Texte du document:
------------------------------------------------------------

I. Résolution héroïque des dix-sept Montréalistes.

Ces braves et généreux Montréalistes, après s'être préparés à leur sacrifice par la réception des sacrements de Pénitence et d'Eucharistie, en faisant serment en la présence des saints autels de ne point accepter de quartier, et de se battre jusqu'au dernier souffle de vie; après avoir fait leur testament et reçu le dernier adieu de leurs concitoyens, remontent le fleuve Saint-Laurent, tous résolus d'affronter l'ennemi et de répandre leur sang pour la religion et le salut de leur patrie (1).

------------------------------------------------------------

Lignes de données:
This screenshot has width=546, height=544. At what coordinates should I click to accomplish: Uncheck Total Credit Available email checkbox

------------------------------------------------------------

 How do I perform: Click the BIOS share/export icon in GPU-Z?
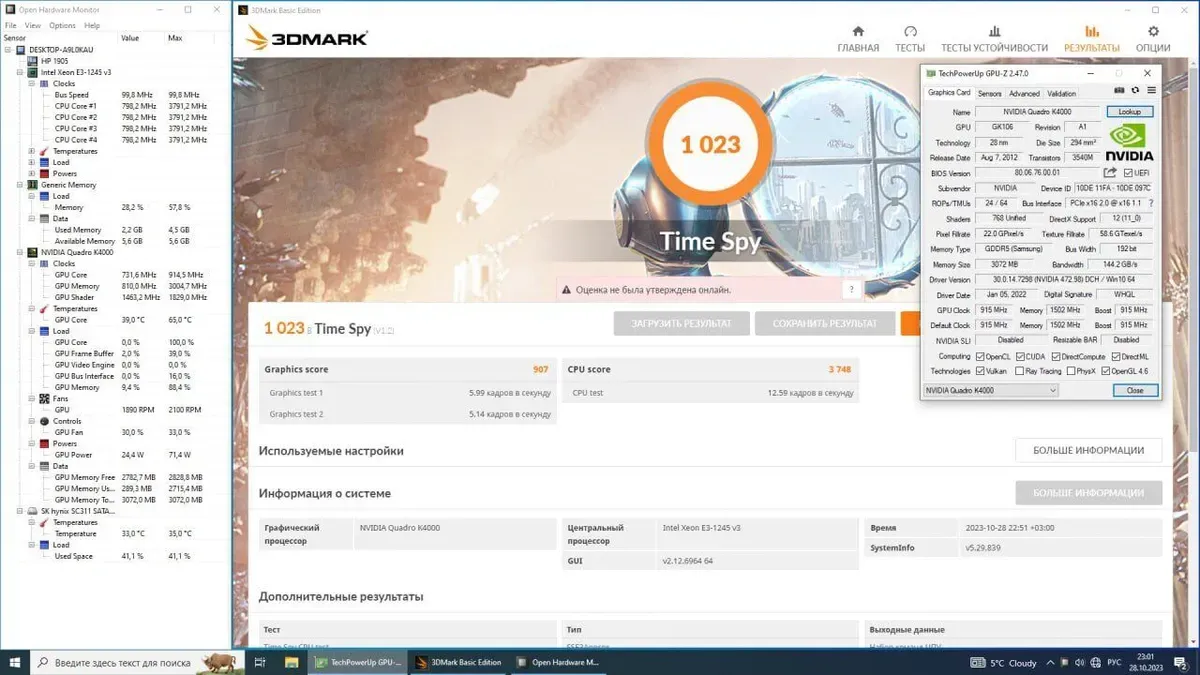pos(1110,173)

------------------------------------------------------------

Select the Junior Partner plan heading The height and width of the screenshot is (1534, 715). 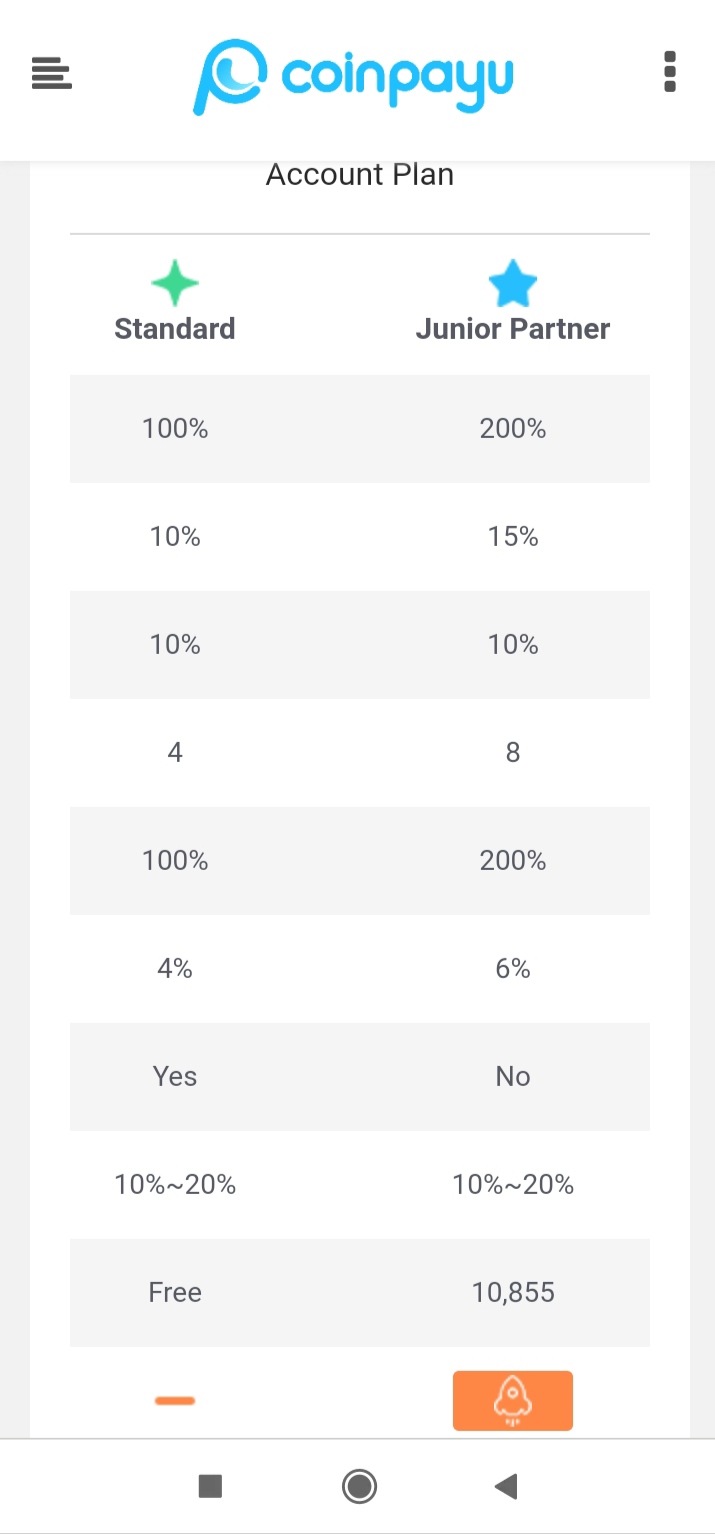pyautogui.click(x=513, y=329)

------------------------------------------------------------

À faire:
1. Dans le texte sur les dix-sept Montréalistes, reprenez le passage allant de « I. Résolution héroïque » à « leur patrie (1). », bornes incluses, en changeant « ennemi » en « adversaire ».
2. Poursuivez le récit sur la résolution des dix-sept Montréalistes à la suite de sa dernière phrase.
Les lignes de données ne sont d'aucune utilité ici.

Réponses:
1.
I. Résolution héroïque des dix-sept Montréalistes.

Ces braves et généreux Montréalistes, après s'être préparés à leur sacrifice par la réception des sacrements de Pénitence et d'Eucharistie, en faisant serment en la présence des saints autels de ne point accepter de quartier, et de se battre jusqu'au dernier souffle de vie; après avoir fait leur testament et reçu le dernier adieu de leurs concitoyens, remontent le fleuve Saint-Laurent, tous résolus d'affronter l'adversaire et de répandre leur sang pour la religion et le salut de leur patrie (1).

2.
Ils étaient à peine partis, qu'un chef huron et un chef algonquin, alliés aux Français, arrivèrent malheureusement à Villemarie, avec des sauvages formant un parti de guerre composé de quatre Algonquins et de quarante Hurons. Ces deux chefs avaient eut entre eux un défi sur la bravoure, et étaient venus dans l'intention de se joindre aux Montréalistes contre les Iroquois, sachant, que c'était à Villemarie que se faisaient les coups de valeur. Là, ayant bientôt appris le départ des dix-sept braves, ils s'adressèrent à M. de Maisonneuve pour qu'il leur permît d'aller se joindre à eux. Il fit tout ce qu'il put pour les en empêcher, se défiant de leur bravoure; enfin il crut devoir céder à leurs instances, et leur remit une lettre pour Daulac, à qui il marquait de ne pas trop compter sur eux, lui donnant même l'option de ne pas les admettre dans son parti. Daulac les reçut cependant.

_ _ _ _ _ _ _ _

(1) Récit de M. Dollier de Casson, Histoire du Montréal, ibid.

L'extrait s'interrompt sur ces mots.